2.  This time, you will provide multiple pieces of context: the `day1_prd.md` and the `app/main.py` source code. (You will need to load these files).
3.  Ask the LLM to generate a `README.md` file with the following sections:
    * Project Title
    * Overview (based on the PRD)
    * Features
    * API Endpoints (with `curl` examples)
    * Setup and Installation instructions.
4.  Save the final output to `README.md` in the project's root directory.

**Expected Quality:** A complete, professional `README.md` file that provides a comprehensive overview of the project for other developers.

In [10]:
# Load the necessary context files
prd_content = load_artifact("artifacts/day1_prd.md")
api_code = load_artifact("app/main.py")

# TODO: Write a prompt to generate a complete README.md file.
readme_prompt = f"""Act as a technical writer. Generate a comprehensive README.md file for the project based on the following PRD and API code.

PRD:
{prd_content}

API code:
{api_code}

The README.md should include the following sections:
- Project Title
- Overview (based on the PRD)
- Features
- FastAPI Endpoints (with curl examples) http://127.0.0.1:8000
- Setup and Installation instructions
"""

print("--- Generating Project README ---")
if prd_content and api_code:
    readme_content = get_completion(readme_prompt, client, model_name, api_provider)
    cleaned_readme = clean_llm_output(readme_content, language='markdown')
    print(cleaned_readme)
    save_artifact(cleaned_readme, "README.md")
else:
    print("Skipping README generation because PRD or API code is missing.")

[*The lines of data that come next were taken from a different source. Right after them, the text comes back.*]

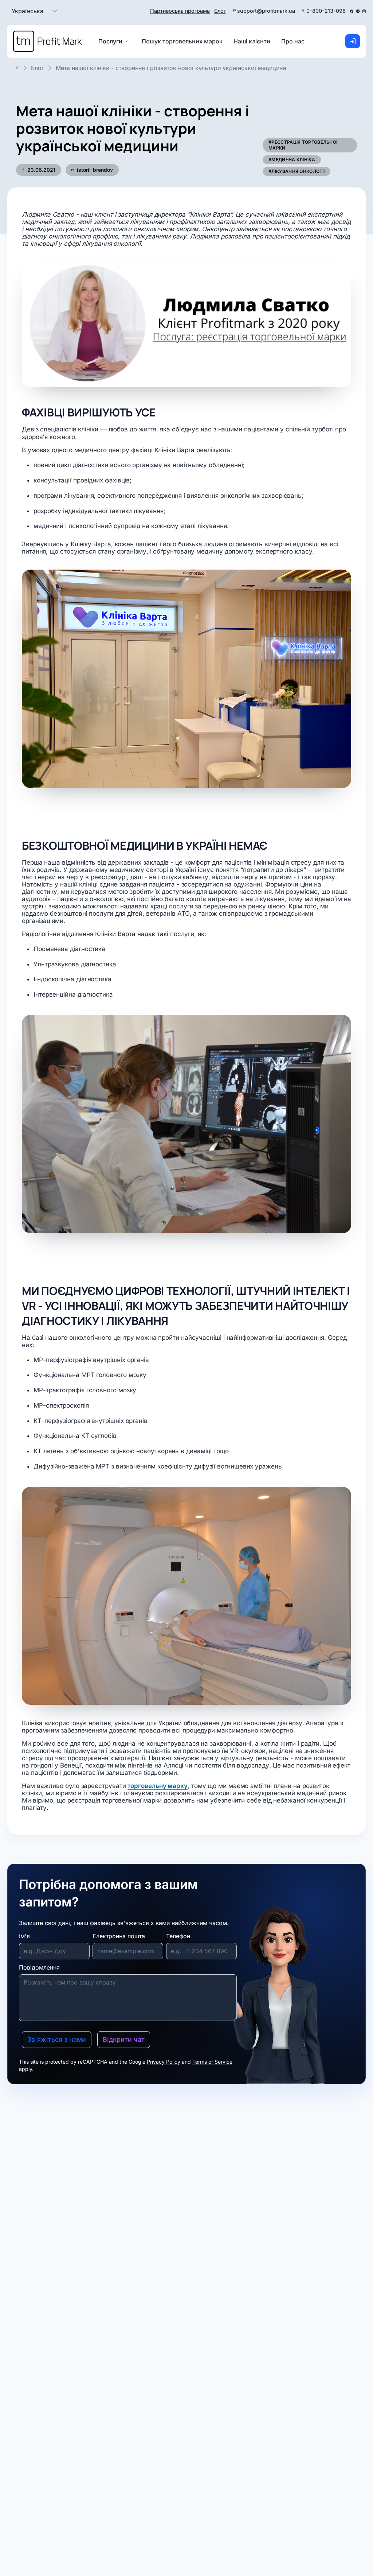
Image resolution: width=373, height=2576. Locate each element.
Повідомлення (39, 1967)
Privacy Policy (163, 2062)
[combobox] (27, 11)
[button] (55, 11)
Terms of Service (212, 2062)
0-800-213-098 (326, 11)
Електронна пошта (119, 1936)
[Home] (47, 41)
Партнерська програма (180, 11)
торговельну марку (157, 1785)
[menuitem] (182, 41)
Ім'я (24, 1936)
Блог (220, 11)
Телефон (178, 1936)
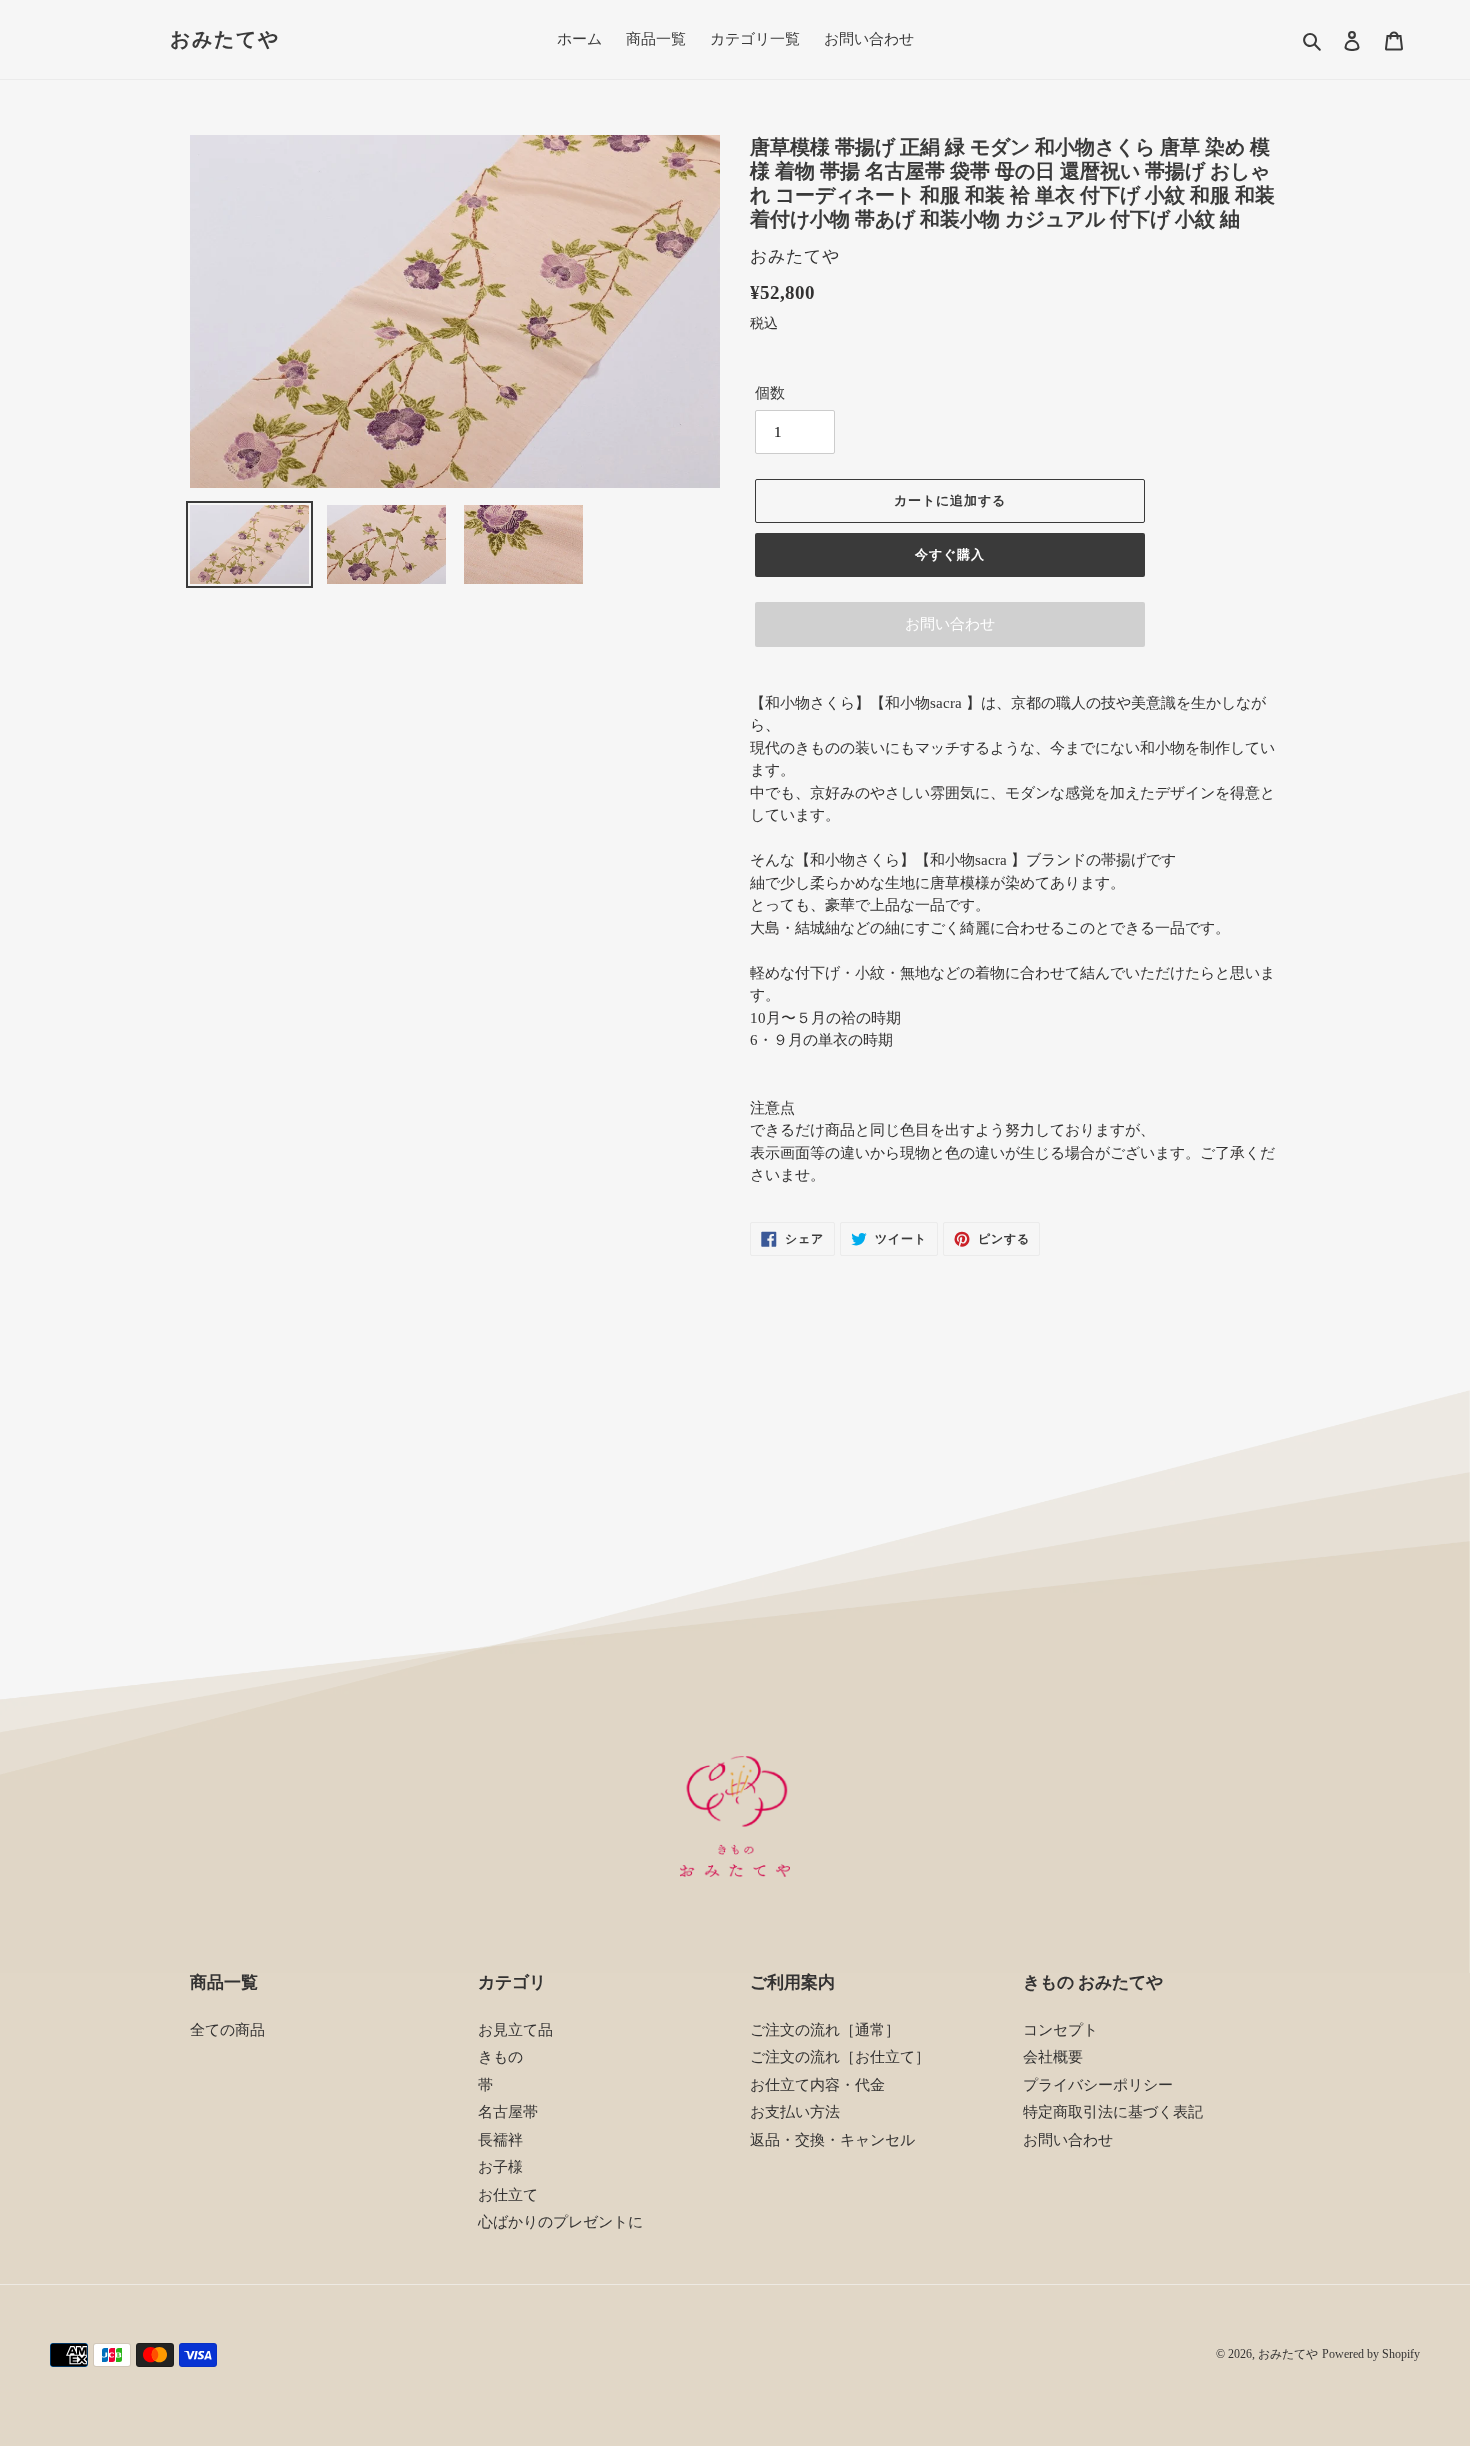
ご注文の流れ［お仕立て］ (840, 2057)
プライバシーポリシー (1098, 2085)
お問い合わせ (950, 624)
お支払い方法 (795, 2112)
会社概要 (1053, 2057)
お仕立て (508, 2195)
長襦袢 (500, 2140)
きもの (500, 2057)
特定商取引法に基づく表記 (1113, 2112)
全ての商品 (227, 2030)
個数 (770, 393)
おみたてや (225, 39)
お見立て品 (515, 2030)
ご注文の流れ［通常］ (825, 2030)
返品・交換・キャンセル (832, 2140)
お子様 (500, 2167)
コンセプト (1060, 2030)
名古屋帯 (508, 2112)
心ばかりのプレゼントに (560, 2222)
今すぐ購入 (950, 554)
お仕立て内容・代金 (817, 2085)
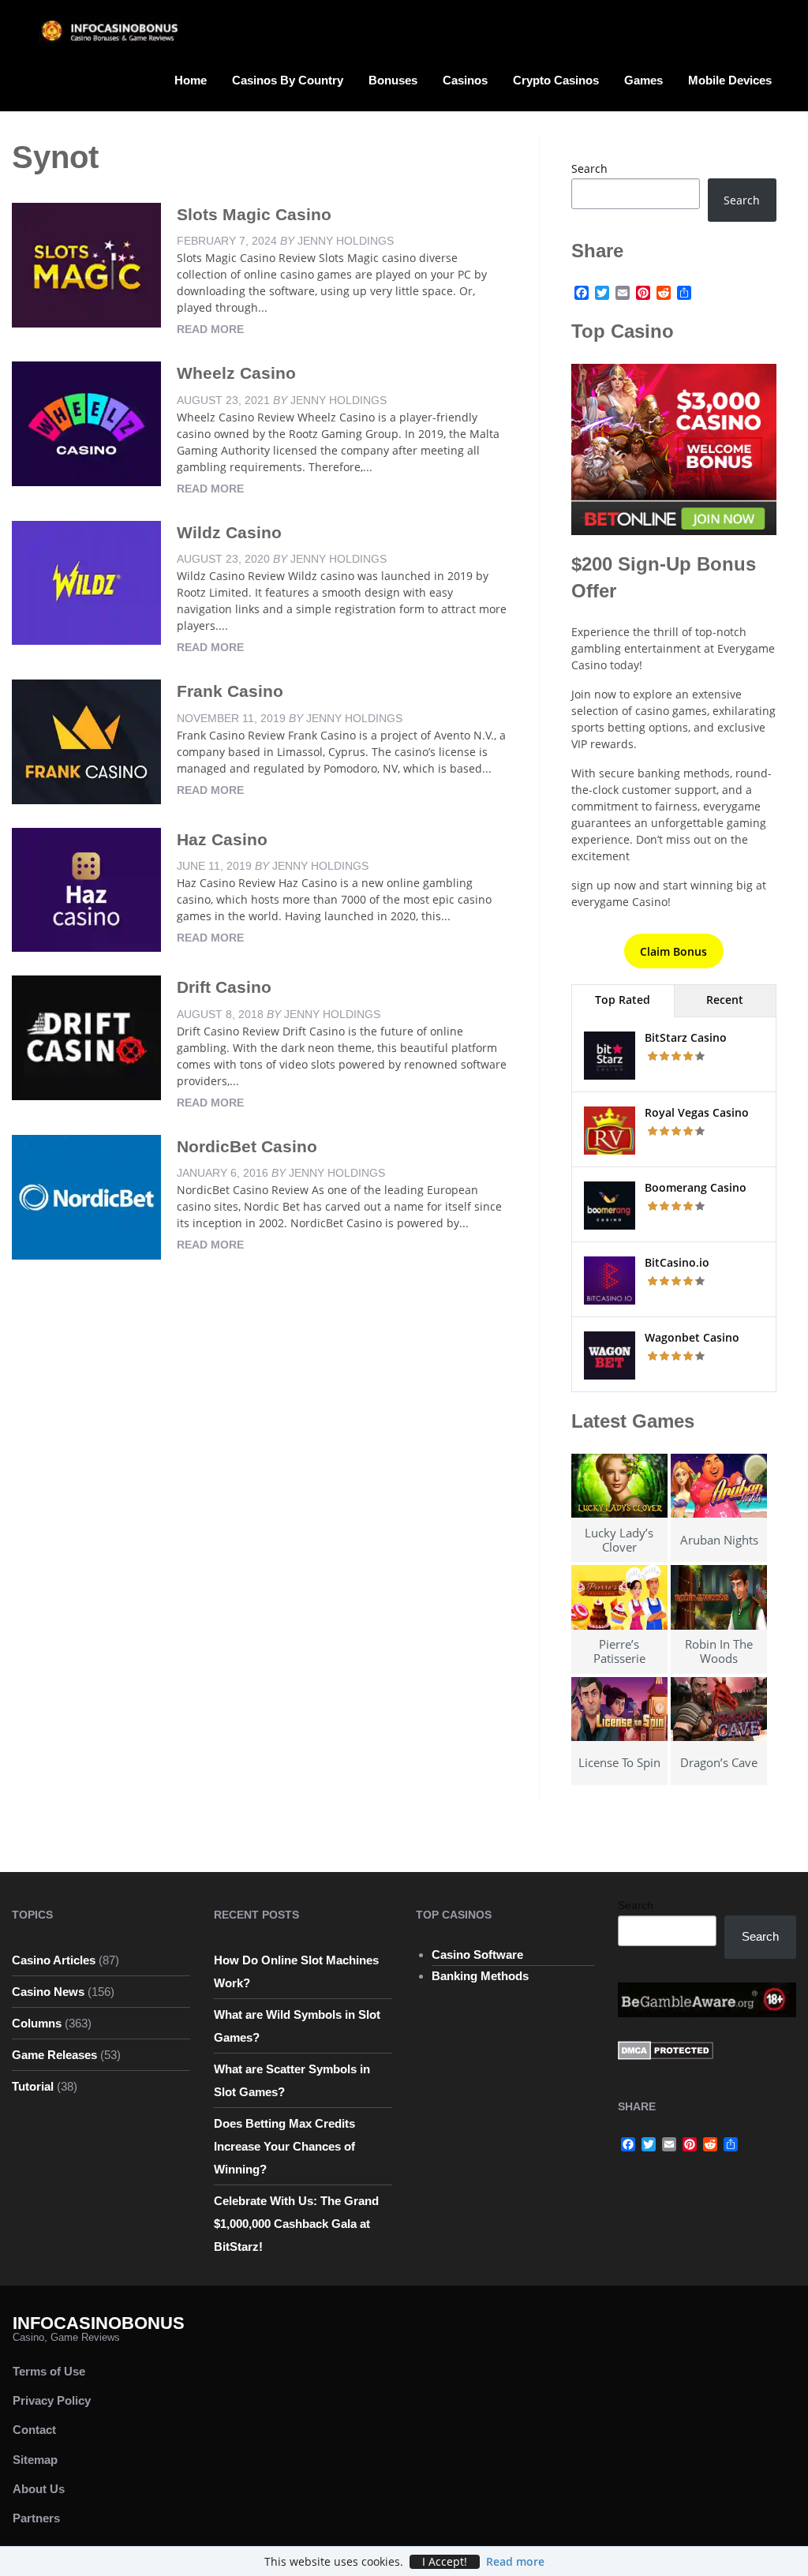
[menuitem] (190, 79)
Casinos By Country (287, 80)
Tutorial (33, 2086)
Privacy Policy (52, 2400)
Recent (724, 999)
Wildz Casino (229, 532)
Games (643, 80)
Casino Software (477, 1954)
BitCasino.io (677, 1262)
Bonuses (392, 80)
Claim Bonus (673, 951)
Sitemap (35, 2459)
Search (589, 168)
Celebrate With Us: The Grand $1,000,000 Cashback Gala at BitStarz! (296, 2223)
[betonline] (673, 447)
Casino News (48, 1991)
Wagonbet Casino (692, 1337)
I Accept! (444, 2562)
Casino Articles (53, 1960)
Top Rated (622, 999)
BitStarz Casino (686, 1037)
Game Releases (54, 2054)
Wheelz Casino (236, 373)
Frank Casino (230, 691)
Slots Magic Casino (254, 214)
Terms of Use (49, 2371)
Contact (34, 2429)
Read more (210, 329)
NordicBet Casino (247, 1146)
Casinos (465, 80)
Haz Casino (222, 839)
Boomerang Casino (695, 1187)
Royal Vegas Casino (697, 1112)
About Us (39, 2489)
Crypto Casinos (556, 80)
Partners (36, 2518)
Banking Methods (480, 1976)
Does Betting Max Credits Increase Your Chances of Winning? (284, 2146)
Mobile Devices (730, 80)
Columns (37, 2023)
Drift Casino (224, 987)
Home (190, 80)
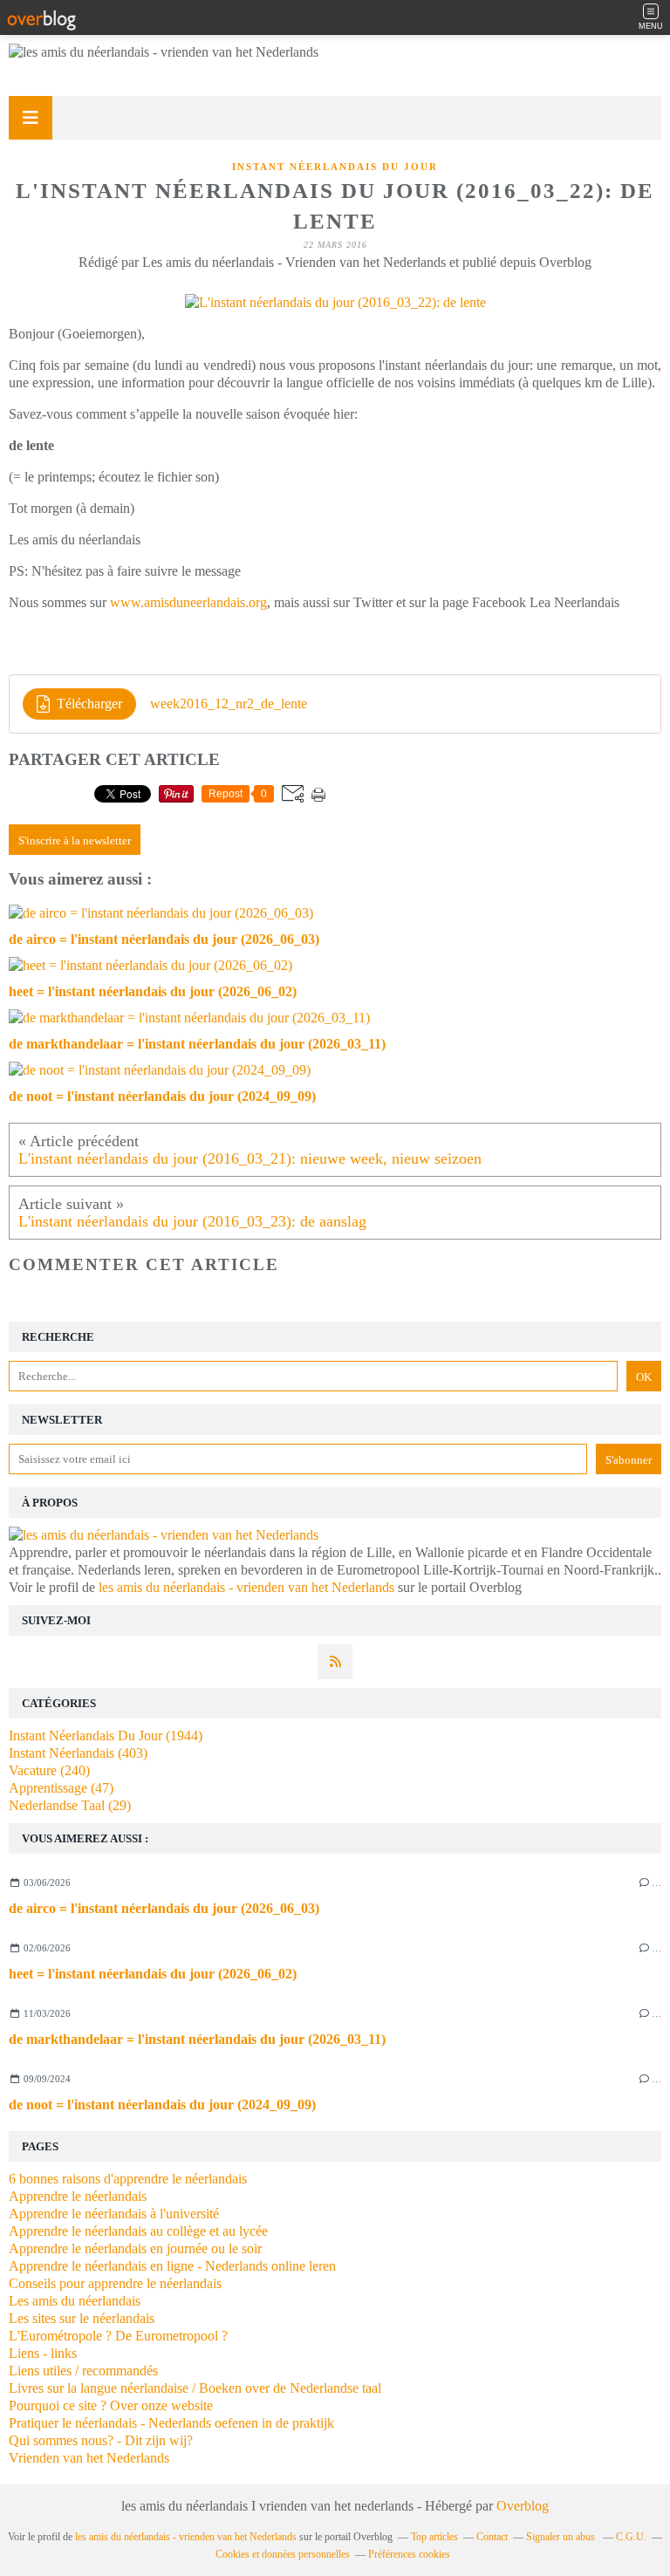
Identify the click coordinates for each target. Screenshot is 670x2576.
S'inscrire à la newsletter (74, 840)
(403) (78, 1753)
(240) (49, 1770)
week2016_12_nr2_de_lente (228, 703)
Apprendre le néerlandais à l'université (114, 2213)
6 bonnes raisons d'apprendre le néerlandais (128, 2178)
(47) (61, 1787)
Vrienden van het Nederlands (89, 2457)
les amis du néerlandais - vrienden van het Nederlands (246, 1587)
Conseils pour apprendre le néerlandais (115, 2283)
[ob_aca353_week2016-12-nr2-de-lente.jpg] (335, 302)
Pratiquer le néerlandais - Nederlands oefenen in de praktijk (171, 2422)
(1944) (105, 1735)
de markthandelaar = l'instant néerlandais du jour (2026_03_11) (197, 2039)
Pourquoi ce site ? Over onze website (111, 2405)
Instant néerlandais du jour (335, 166)
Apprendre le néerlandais (78, 2196)
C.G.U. (631, 2537)
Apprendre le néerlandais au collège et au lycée (138, 2231)
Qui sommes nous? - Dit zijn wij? (101, 2440)
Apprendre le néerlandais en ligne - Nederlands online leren (172, 2265)
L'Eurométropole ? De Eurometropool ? (118, 2335)
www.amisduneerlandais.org (188, 602)
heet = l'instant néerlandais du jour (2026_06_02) (153, 1973)
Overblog (522, 2505)
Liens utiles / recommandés (83, 2370)
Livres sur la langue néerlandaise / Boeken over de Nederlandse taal (195, 2388)
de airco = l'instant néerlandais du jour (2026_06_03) (164, 1908)
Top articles (434, 2537)
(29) (70, 1805)
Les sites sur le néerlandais (81, 2318)
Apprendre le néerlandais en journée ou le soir (135, 2248)
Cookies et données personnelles (282, 2554)
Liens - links (43, 2353)
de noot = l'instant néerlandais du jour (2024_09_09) (162, 2104)
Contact (492, 2537)
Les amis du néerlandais (74, 2300)
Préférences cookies (409, 2554)
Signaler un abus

--- Generating Project README ---
# Product Requirements Document: Example Product

## Overview

This project aims to create a comprehensive onboarding platform that streamlines the onboarding process for new hires. Our platform provides a centralized, user-friendly interface designed to improve productivity and engagement by minimizing the friction typically associated with onboarding. 

### Vision
To enhance productivity and engagement for new hires by reducing onboarding friction.

### Problem Statement
New hires currently face a fragmented and overwhelming onboarding experience, which leads to confusion and inefficiency.

### Key Goals
1. **Improve New Hire Efficiency**: Reduce the time-to-first-contribution by 20% in Q1.
2. **Reduce Support Load**: Decrease repetitive questions to HR by 30%.
3. **Increase Engagement**: Achieve a 95% onboarding completion rate.

## Features

- **User Authentication**: Secure login via company credentials.
- **Task Checklist**: Personalized onboardi

## Lab Conclusion

Well done! You have used an LLM to perform two of the most valuable code quality tasks: refactoring and documentation. You've seen how AI can help transform messy code into a clean, maintainable structure and how it can generate comprehensive documentation from high-level project artifacts and source code. These skills are a massive productivity multiplier for any development team.

> **Key Takeaway:** LLMs excel at understanding and generating structured text, whether that structure is code or documentation. Providing a clear 'before' state (the bad code) and a clear goal (the refactoring principles) allows the AI to perform complex code transformation and documentation tasks efficiently.